MorIey-Minto Reforms (1909) is an important landmark in the history of constitutional development towards self government for India and ultimate freedom from British rule. In response to Indian demand for constitutional reforms, British Parliament passed in 1892 the Indian Councils Act which strengthened the Legislative Council of the Governor General as well as of the Provincial governors by increasing the number of additional non-official members. But the Indian public opinion was in favour of rapid progress towards self-government for lndia. The Secretary of State for India, John Morley, was vehemently against the idea of self-government for India. But Lord Minto, Governor General of India, proposed to accommodate competent Indians by expanding the functions of the central and councils.
In a letter dated 6 June 1906 Lord Morley, the new Secretary of State for India, conveyed to lord minto, the Viceroy of India, his desire to ‘adapt English political institutions to the nations who inhabit India’. Under these socio-political conditions Lord Minto appointed a committee with Sir Arundale as its head to report on the necessity of reforms. The bill was drafted in the light of these developments. The British cabinet approved of it and in February 1909 parliament made the bill into an Act.

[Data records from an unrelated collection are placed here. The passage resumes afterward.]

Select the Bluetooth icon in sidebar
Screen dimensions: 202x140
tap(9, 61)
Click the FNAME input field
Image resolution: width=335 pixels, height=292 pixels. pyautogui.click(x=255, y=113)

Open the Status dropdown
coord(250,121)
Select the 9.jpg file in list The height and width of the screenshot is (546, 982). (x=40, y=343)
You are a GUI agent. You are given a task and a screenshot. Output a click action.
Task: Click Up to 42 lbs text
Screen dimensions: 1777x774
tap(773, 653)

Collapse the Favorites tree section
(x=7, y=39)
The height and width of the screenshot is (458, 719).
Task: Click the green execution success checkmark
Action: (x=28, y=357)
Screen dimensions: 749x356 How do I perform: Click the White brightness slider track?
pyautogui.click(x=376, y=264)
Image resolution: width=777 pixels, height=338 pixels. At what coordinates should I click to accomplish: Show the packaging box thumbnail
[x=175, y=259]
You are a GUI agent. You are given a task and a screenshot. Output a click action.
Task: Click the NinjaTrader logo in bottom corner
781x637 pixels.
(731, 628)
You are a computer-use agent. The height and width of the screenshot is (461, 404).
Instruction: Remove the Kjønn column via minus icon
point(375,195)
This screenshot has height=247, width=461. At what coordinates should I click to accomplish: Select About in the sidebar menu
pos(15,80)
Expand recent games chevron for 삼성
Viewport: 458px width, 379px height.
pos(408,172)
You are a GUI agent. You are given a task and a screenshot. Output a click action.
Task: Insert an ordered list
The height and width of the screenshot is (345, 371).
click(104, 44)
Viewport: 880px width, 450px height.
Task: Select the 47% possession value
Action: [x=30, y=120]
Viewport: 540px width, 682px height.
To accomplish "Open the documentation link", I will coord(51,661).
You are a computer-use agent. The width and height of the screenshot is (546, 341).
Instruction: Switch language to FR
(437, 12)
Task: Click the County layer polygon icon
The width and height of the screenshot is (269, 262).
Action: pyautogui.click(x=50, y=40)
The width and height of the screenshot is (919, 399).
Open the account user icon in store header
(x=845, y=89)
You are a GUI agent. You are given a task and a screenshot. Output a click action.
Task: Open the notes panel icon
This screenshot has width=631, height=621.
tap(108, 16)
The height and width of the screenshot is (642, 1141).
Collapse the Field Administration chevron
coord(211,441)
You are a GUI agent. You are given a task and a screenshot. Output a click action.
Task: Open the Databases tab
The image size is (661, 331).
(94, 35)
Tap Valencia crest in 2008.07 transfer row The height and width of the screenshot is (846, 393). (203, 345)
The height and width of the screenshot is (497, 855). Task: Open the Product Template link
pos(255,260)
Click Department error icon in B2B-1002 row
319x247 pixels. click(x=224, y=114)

The Muslim leadership became worried when it was clear that the government was contemplating to introduce representative government in India. They apprehended that under any electoral system, the Muslim interests were likely to remain unrepresented because of their social and political backwardness compared to the Hindus. A large delegation of Muslim elites headed by Aga Khan met Lord Minto in October 1906 in Simla, and submitted a memorandum pleading that the Muslims made ‘a nation within a nation’ in India and that their special interests must be maintained in case of any constitutional reforms in the future. They especially demanded for election of Muslims to the central and provincial councils through separate Muslim electorates, and in numbers not in proportion to their population, but in accordance with their political importance. Lord Minto assured the delegation of his support to a constitutional arrangement of separate representation for the Muslim community.
In collaboration with Lord Morley, secretary of state for India, Minto appointed a committee to go into details and prepare a dispatch regarding constitutional reforms. This dispatch was ready in 1907 and was sent to London on March 19. It served as the basis of the reforms which were enacted into law by the Indian Councils Act of 1909.